Problem description = Copy each of the following records line for line, changing nothing.

+++ Materials provided

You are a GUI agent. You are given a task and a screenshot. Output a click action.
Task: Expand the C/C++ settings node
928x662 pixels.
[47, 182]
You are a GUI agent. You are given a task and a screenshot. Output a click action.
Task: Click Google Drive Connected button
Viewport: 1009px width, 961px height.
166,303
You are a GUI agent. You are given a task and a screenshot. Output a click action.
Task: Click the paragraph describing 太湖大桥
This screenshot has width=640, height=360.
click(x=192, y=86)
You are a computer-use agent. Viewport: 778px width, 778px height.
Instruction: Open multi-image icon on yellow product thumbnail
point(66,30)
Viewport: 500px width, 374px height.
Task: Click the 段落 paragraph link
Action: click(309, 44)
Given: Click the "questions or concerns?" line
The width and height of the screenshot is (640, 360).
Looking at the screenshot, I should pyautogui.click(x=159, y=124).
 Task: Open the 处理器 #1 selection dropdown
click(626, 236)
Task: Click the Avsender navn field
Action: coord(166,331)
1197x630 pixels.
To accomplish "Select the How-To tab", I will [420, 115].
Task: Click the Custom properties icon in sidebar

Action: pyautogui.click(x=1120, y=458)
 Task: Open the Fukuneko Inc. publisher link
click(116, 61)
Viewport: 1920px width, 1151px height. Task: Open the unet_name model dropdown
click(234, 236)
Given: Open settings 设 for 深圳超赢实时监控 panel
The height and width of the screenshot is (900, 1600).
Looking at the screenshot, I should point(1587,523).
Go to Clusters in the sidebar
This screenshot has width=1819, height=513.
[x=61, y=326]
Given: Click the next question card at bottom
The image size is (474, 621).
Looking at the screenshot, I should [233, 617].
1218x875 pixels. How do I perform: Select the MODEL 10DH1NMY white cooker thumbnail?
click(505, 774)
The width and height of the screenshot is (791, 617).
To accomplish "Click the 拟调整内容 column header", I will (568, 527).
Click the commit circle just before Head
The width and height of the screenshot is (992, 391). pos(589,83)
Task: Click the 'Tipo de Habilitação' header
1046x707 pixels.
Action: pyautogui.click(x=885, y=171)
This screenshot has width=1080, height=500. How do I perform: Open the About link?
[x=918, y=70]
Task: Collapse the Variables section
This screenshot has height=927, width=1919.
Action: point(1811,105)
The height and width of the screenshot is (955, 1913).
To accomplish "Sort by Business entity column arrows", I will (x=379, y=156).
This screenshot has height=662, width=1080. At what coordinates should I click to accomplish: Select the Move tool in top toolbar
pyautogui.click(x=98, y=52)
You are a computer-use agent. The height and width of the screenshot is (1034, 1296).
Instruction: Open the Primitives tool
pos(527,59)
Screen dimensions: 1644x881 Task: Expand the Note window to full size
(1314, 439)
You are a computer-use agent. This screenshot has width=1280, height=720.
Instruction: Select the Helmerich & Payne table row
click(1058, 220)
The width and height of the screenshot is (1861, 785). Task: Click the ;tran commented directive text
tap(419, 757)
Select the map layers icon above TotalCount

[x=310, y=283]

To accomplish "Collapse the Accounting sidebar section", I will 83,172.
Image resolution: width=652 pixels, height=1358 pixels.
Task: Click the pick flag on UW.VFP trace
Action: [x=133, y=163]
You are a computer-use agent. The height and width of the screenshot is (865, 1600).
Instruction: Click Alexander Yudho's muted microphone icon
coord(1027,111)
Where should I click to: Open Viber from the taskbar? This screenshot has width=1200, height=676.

++++++

Final result =
You are a GUI agent. You are given a task and a screenshot. Output a click action.
Task: Expand the C/C++ settings node
928x662 pixels.
[47, 182]
You are a GUI agent. You are given a task and a screenshot. Output a click action.
Task: Click Google Drive Connected button
Viewport: 1009px width, 961px height.
166,303
You are a GUI agent. You are given a task and a screenshot. Output a click action.
Task: Click the paragraph describing 太湖大桥
This screenshot has width=640, height=360.
click(x=192, y=86)
You are a computer-use agent. Viewport: 778px width, 778px height.
Instruction: Open multi-image icon on yellow product thumbnail
point(66,30)
Viewport: 500px width, 374px height.
Task: Click the 段落 paragraph link
Action: click(309, 44)
Given: Click the "questions or concerns?" line
The width and height of the screenshot is (640, 360).
Looking at the screenshot, I should pyautogui.click(x=159, y=124).
 Task: Open the 处理器 #1 selection dropdown
click(626, 236)
Task: Click the Avsender navn field
Action: coord(166,331)
1197x630 pixels.
To accomplish "Select the How-To tab", I will [420, 115].
Task: Click the Custom properties icon in sidebar

Action: pyautogui.click(x=1120, y=458)
 Task: Open the Fukuneko Inc. publisher link
click(116, 61)
Viewport: 1920px width, 1151px height. Task: Open the unet_name model dropdown
click(234, 236)
Given: Open settings 设 for 深圳超赢实时监控 panel
The height and width of the screenshot is (900, 1600).
Looking at the screenshot, I should point(1587,523).
Go to Clusters in the sidebar
This screenshot has width=1819, height=513.
[x=61, y=326]
Given: Click the next question card at bottom
The image size is (474, 621).
Looking at the screenshot, I should [233, 617].
1218x875 pixels. How do I perform: Select the MODEL 10DH1NMY white cooker thumbnail?
click(505, 774)
The width and height of the screenshot is (791, 617).
To accomplish "Click the 拟调整内容 column header", I will (568, 527).
Click the commit circle just before Head
The width and height of the screenshot is (992, 391). pos(589,83)
Task: Click the 'Tipo de Habilitação' header
1046x707 pixels.
Action: pyautogui.click(x=885, y=171)
This screenshot has width=1080, height=500. How do I perform: Open the About link?
[x=918, y=70]
Task: Collapse the Variables section
This screenshot has height=927, width=1919.
Action: point(1811,105)
The height and width of the screenshot is (955, 1913).
To accomplish "Sort by Business entity column arrows", I will (x=379, y=156).
This screenshot has height=662, width=1080. At what coordinates should I click to accomplish: Select the Move tool in top toolbar
pyautogui.click(x=98, y=52)
You are a computer-use agent. The height and width of the screenshot is (1034, 1296).
Instruction: Open the Primitives tool
pos(527,59)
Screen dimensions: 1644x881 Task: Expand the Note window to full size
(1314, 439)
You are a computer-use agent. This screenshot has width=1280, height=720.
Instruction: Select the Helmerich & Payne table row
click(1058, 220)
The width and height of the screenshot is (1861, 785). Task: Click the ;tran commented directive text
tap(419, 757)
Select the map layers icon above TotalCount

[x=310, y=283]

To accomplish "Collapse the Accounting sidebar section", I will 83,172.
Image resolution: width=652 pixels, height=1358 pixels.
Task: Click the pick flag on UW.VFP trace
Action: [x=133, y=163]
You are a computer-use agent. The height and width of the screenshot is (865, 1600).
Instruction: Click Alexander Yudho's muted microphone icon
coord(1027,111)
Where should I click to: Open Viber from the taskbar? This screenshot has width=1200, height=676.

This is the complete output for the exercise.